Officials from three different departments had given evidence about his treatment of them. But Mr Raab showed no remorse and instead launched a furious defence of his conduct and made wild claims about "activist" officials trying to block government policy.
His departure from the Cabinet probably marks the end of his political career – he is predicted to lose his seat to the Lib Dems at the next general election. But it does not mean the bullying scandal in the UK Government is over.
We have seen Priti Patel allowed to stay on as Home Secretary by Boris Johnson despite bullying allegations being upheld, then Gavin Williamson forced to quit over bullying claims just weeks after being appointed to Cabinet by Rishi Sunak. And there have been suggestions that Mr Raab's case could trigger complaints concerning three other ministers. It looks like a disturbingly common problem which successive Prime Ministers have been unwilling to tackle.
But Mr Raab’s demise did not push the SNP’s troubles out of the picture for long.

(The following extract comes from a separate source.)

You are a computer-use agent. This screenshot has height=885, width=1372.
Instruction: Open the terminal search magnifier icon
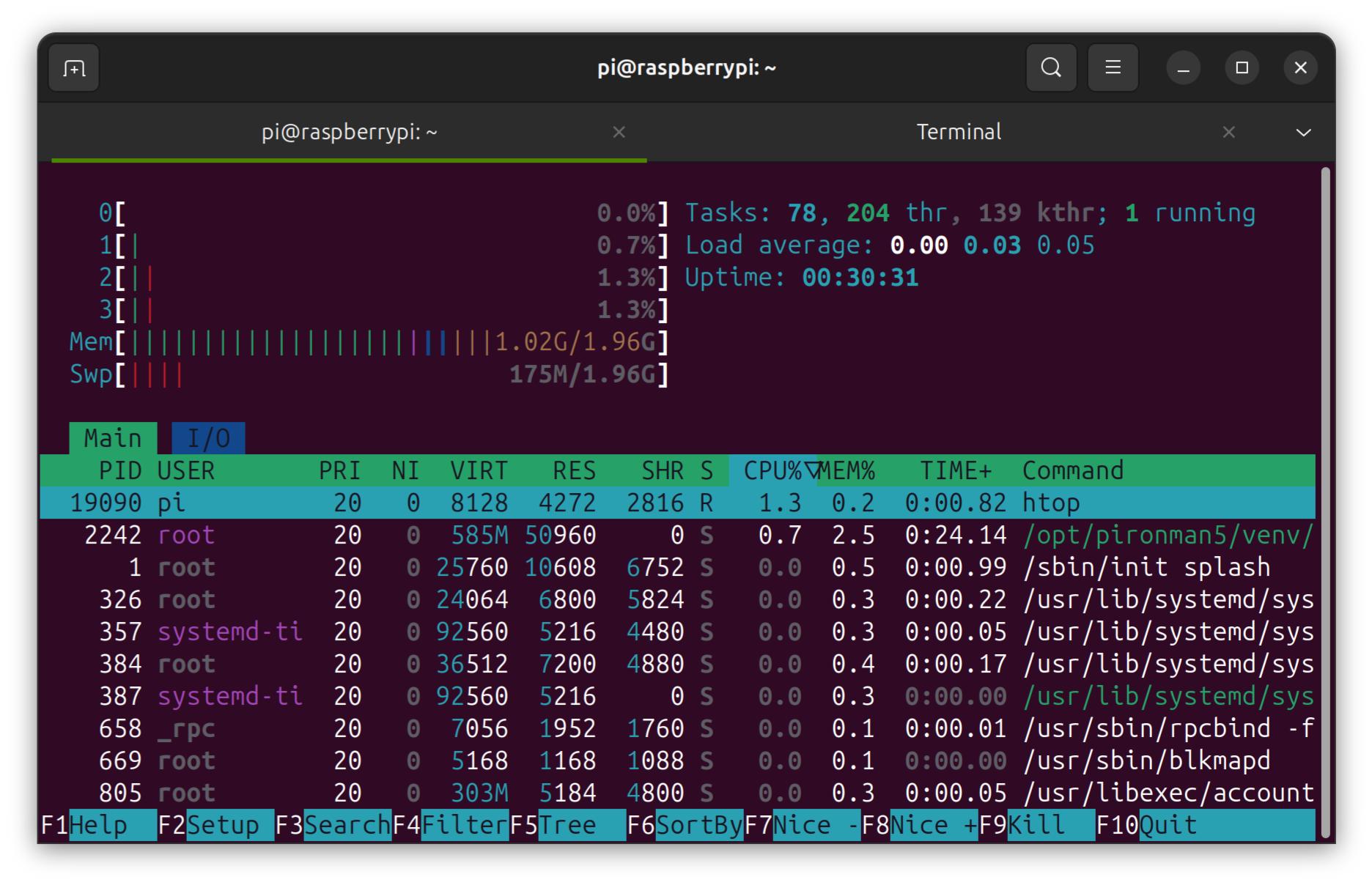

New lines on the story emerged in the Sunday papers – including police interest in burner phones, jewellery, pots and pans, and a fridge freezer. And speculation resumed about the investigation and whether, after former chief executive Peter Murrell and ex-treasurer Colin Beattie were each arrested, questioned and released without charge, former First Minister Nicola Sturgeon could be next.
Meanwhile, Humza Yousaf made a valiant attempt to carry on with normal government, outlining to parliament his priorities for the next three years until the Holyrood elections. In normal times, his programme would have dominated the headlines, not least because it represents a major reset on several key policies, including a delay to both the deposit return scheme (DRS) and the legislation for a National Care Service, and going back to the drawing board on proposed alcohol advertising restrictions.
There were other eye-catching initiatives too – the removal of peak ScotRail fares from October in a six-month trial and pledging to double the number of electric vehicle charging points. All of these are significant moves with the potential to improve relations with business, convince critics the government is listening and win public support. But circumstances make the going tough.
The new First Minister won the SNP leadership contest only narrowly over an opponent who was more popular with the public and his task in reuniting the party is already difficult. But faced with the extraordinary events which have unfolded in recent weeks he has an almost impossible job to focus attention away from the party and onto what the Scottish Government is trying to do.
The SNP has already slipped in the polls and although it is still ahead, Labour is gaining ground. The crisis engulfing the SNP does not spell the end of the party, but it does mean its days as the unchallengeable dominant force in Scottish politics could well be over.